In other words, the absence of a cut, or something in the statement that suggests the next move down might be months away, could send the Aussie dollar through the roof.
It would build a potentially huge spike into the Australian dollar’s price, which nobody wants. The lower dollar right now makes Australian steak, wheat, university degrees, bauxite, iron ore, and holidays to the Gold Coast or Melbourne or Broome cheaper and more appealing.
On the off-chance there’s no cut, expect a very severe statement that another cut is immediately available. Baader also said that “external developments” including the US and China were “an argument for an early move”. The prospect of a US rate hike at some point, probably late in this year, is a reminder that increasingly, global forces and institutions – especially the US Fed these days – have great say over Australia’s future.
There are still many powerful levers Australia can pull, however, and central bank interest rates is one of the biggest. (The other is confidence, which is down to Canberra.) We’ll have LIVE coverage here this afternoon.
P.S. Many will wonder what Baader had to say about Sydney house prices. So here it is:
There are … any number of reasons for the further easing of monetary policy in Australia, but there are also arguments on the other side. One is that monetary policy appears to be working perfectly well with respect to the credit channel, and overall credit growth to the private sector is running at the highest rate in six years of 6.2% yoy, well above nominal GDP or domestic demand growth. However, the RBA continues to portray this as ‘moderate’ growth.

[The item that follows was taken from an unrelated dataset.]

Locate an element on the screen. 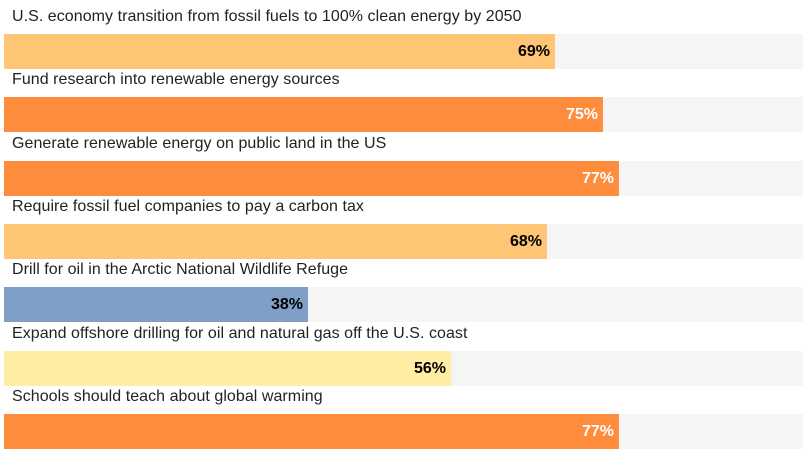 The height and width of the screenshot is (449, 803). bar-track: 75% is located at coordinates (404, 115).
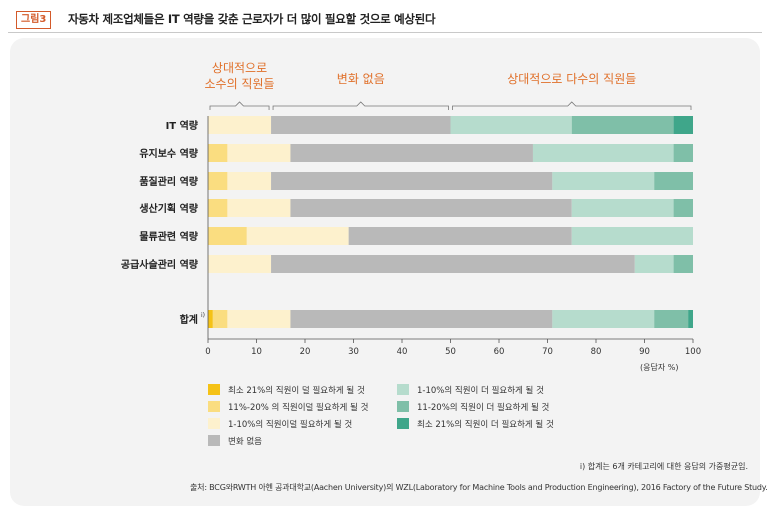  I want to click on category-label: 공급사슬관리 역량, so click(160, 264).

More central to the discussion is what is happening to residential house prices. Nationwide house price appreciation had moderated to 6.4% yoy by Q4 2014 according to the ABS, but over the past two years the gain was 17.5%. More recently, private sector data suggest some reacceleration in house prices, especially in the country’s largest housing market, Sydney, where prices in March were up some 14% yoy. All this is stoking fears of a housing bubble which could burst and thus pose a serious risk to financial stability. The RBA must be weary of adding too much fuel to the fire, which is one reason why our low point for policy rates is still considerably higher than the current market pricing. But as regards the near-term outlook, it appears that the RBA is putting more weight on macroprudential measures (in cooperation with the banking regulator APRA) to contain upward pressure on real estate prices.